[WHAT IS BEING ASKED]: From the line containing "Фаркопи до автомобілей (901, 248)" to the end of the records below, output each line exactly; include both ends and nothing else.
Segment Start: INPUT MATERIAL
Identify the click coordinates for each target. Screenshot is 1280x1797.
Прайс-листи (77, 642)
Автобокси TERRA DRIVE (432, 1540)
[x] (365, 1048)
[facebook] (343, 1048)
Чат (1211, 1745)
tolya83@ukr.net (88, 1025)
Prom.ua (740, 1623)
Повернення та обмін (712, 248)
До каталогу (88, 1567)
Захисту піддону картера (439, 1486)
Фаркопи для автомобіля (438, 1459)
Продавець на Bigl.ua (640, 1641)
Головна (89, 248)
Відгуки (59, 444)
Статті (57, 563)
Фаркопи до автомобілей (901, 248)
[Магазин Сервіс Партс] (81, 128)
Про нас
Segment End: INPUT MATERIAL
[SOLUTION TO THE PROBLEM]:
Фаркопи до автомобілей (901, 248)
[Магазин Сервіс Партс] (81, 128)
Про нас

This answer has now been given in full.